So we have seen distrust of public health with the polarization of pandemic camps. How can we rebuild that trust going forward, especially introducing personal tech devices? Many will see some of these helpful devices as an intrusion into their privacy. - Great question. - Yeah, it is. It's a really good question.
And one, I know, that impacts our daily lives. We read about it in the news, we read about it in social media. There are different opinions that at foster distrust, there's different media that fosters distrust, misinformation.
So thinking about it from the role as either researcher or consumer, I would invite anyone just to turn on your mic and jump in. - Yeah, I mean, the question is, are these helpful or intrusive? And my guess is that Laura might want to start us off because what's the legal basis in order to even think about that kind of question? - Yeah, thank you. I love that question actually, because when I think about privacy, you've got the technology and you can build in protections, you've got social norms, which we haven't talked about, and you've got law and all of these things kind of interact.
And I think no one of them will be wholly effective without the others. The legal regulation of these things is nonexistent, right? Really, and so the personal wearables and that sort of thing except in isolated ways that it comes up. But how do we go about, so I think people's lack of trust is entirely merited to be honest, right? I often will cover up my laptop camera with a little sticker, right? I'm not like a super paranoid person, but it's actually completely warranted to do that, I believe. So how do we begin creating trust? I think we have to start creating a culture of trustworthiness, which means that the norms have to lead.
I believe, right? We have to really, by having conversations like this, by having researchers like my colleagues here at UMass who are actually thinking about privacy as they do their research, they're building in protective norms. Eventually, those norms will get folded into law in more or less useful ways, but those protective norms are going to be the key piece of it, and we have to keep having these kinds of conversations and bringing people into them. And basically, that's my answer. It's not an easy answer at all, right? Changing social norms. - Well, just pushing a little bit back on that, Laura, don't you think that context matters? So for example, we do have HIPAA laws, and one question I think we got earlier was, how do we update those for the modern age? Which is a really, I think, especially when you have AI and you have autonomy and you have devices making decisions on their own. But one of the questions, I think to push back on is, there's some context in which information is private and there's other context in which you would like people to know things about you, you know? If I'm lost hiking, I would really like somebody to locate myself through my device, maybe not otherwise.
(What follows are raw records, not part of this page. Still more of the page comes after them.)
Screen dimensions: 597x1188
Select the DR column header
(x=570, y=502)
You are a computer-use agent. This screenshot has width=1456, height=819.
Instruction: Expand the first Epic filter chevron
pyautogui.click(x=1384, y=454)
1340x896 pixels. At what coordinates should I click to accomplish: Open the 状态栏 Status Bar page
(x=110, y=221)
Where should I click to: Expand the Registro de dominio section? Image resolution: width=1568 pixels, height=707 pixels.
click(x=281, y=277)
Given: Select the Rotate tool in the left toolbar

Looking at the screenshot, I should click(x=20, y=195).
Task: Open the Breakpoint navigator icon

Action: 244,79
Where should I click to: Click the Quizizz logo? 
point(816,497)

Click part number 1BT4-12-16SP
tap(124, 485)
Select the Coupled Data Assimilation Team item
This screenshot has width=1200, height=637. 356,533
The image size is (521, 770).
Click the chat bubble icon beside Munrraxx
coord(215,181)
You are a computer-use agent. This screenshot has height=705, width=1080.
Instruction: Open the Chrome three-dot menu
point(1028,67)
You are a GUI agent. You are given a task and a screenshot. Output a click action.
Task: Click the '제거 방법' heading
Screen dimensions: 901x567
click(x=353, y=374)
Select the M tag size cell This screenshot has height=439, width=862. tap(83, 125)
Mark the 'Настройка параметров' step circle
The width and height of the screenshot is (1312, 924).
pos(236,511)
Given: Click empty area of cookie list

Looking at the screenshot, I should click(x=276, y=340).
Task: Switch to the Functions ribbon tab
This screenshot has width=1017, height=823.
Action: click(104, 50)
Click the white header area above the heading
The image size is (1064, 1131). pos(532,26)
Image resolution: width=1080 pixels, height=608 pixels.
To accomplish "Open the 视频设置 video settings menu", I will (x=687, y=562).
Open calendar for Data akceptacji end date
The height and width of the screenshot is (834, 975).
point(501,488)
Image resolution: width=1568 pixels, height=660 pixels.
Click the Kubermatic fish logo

So how do we get that nuance context into the policy and the legal system and standards in order to even make those kinds of decisions? - That's a really great point and I certainly don't want to be accused of saying like, "Oh, law has nothing to do with this," right? But I mean, I think to really build our trust, we're going to have to make it a more universal thing. Law is going to lead in some ways, not United States law to date. (laughs) But yeah, we, we do to be looking at these kinds of issues.
I think historically, the US was a leader in privacy law in the '70s, and we've really fallen way behind. But the good thing about that is that we've had 50 years of experiments at state levels, at the EU, at Canada that we can look at like what works, what doesn't, what's not so effective, what ends up being more burdensome, and thus adding to the problem? I think the HIPAA notices, to be honest, I think, are counterproductive usually. And when was the last time anybody read a HIPAA notice or a term of use notice, right? Lawyers don't, right? That's a big secret.
We mostly don't except when we're feeling nerdy. So I think we can look at these experiments in privacy law and really learn from them and start to make stabs at figuring out good regulations for these kinds of devices, right? And I could go on at length because I'm a lawyer, I can talk, but I'm going to pause 'cause I don't want to stop anybody else from talking. - Yeah, I guess I maybe have something to add this idea. I experienced the emergence of HIPAA as a researcher and when it first came on the scene, it really made the research harder because it imposed these regulatory requirements that people didn't understand very well and misinterpreted.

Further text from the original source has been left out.